→ PAGE EXTRACT:
--*--

We are very much in the same boat as the bewildered apostles when they asked Jesus, "Lord is this the time when you will restore the kingdom of Israel?" How must they have felt when he answered, "It is not for you to know the times or periods that the Father has set by his own authority."


As we move through this COVID-19 challenge we are continually asking, "Lord, is this the time when will this be over. When will we be restored to normal?" Jesus offers us the same response that he has always offered, "It is not for you to know the times or periods that the Father has set by his own authority."


Our feeling of anxiety, fear, anger, and confusion are ever present. God's plans and timeline are as always obscure – unknown. It is not for us to know God's plans.


But we may – indeed we must - take comfort in the knowledge that Christ abides in us, and we in Christ. That we are one and as such we are given strength, courage, power, and are capable of being Christ's witnesses in the world – no matter what the circumstances. The power of the Holy Spirit is with us and in us – always. Christ with us - always. We are beloved children of God – always.


That is why this Jubilee Year collect is still so very relevant despite the dramatically changed circumstances of its creation. This is most assuredly a time to remember God's kindness and goodness towards us, through providence and through struggle.

--*--

→ RECORD EXTRACTS:
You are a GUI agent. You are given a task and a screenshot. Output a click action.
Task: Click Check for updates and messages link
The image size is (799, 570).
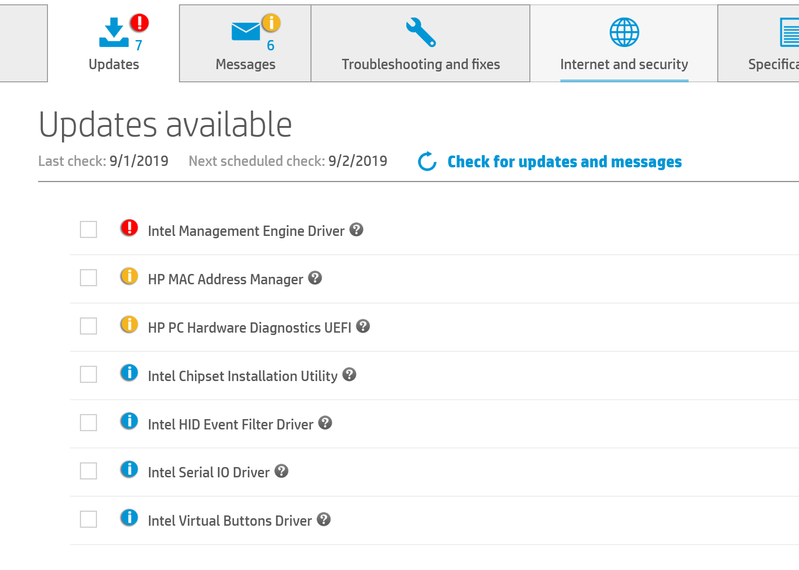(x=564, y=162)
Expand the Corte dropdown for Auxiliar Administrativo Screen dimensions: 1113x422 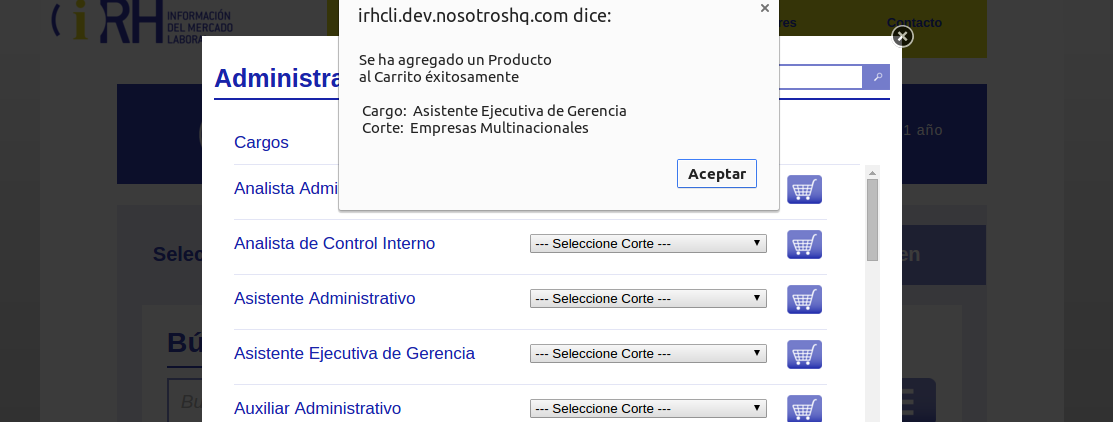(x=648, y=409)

--*--

→ PROBLEMS TO SOLVE:
1/ Rewrite the COVID-19 reflection between "Our feeling of" and "and through struggle.", inclusive, changing "circumstances" to "conditions".
2/ Answer these questions from the COVID-19 reflection:
(a) According to the reflection, what did the apostles ask Jesus?
(b) Which feelings does it say are ever present?
(c) Which collect does it call still very relevant?

→ TASK-BY-TASK RESULTS:
1/
Our feeling of anxiety, fear, anger, and confusion are ever present. God's plans and timeline are as always obscure – unknown. It is not for us to know God's plans.


But we may – indeed we must - take comfort in the knowledge that Christ abides in us, and we in Christ. That we are one and as such we are given strength, courage, power, and are capable of being Christ's witnesses in the world – no matter what the conditions. The power of the Holy Spirit is with us and in us – always. Christ with us - always. We are beloved children of God – always.


That is why this Jubilee Year collect is still so very relevant despite the dramatically changed conditions of its creation. This is most assuredly a time to remember God's kindness and goodness towards us, through providence and through struggle.

2/
(a) "Lord is this the time when you will restore the kingdom of Israel?"
(b) Anxiety, fear, anger, and confusion.
(c) The Jubilee Year collect.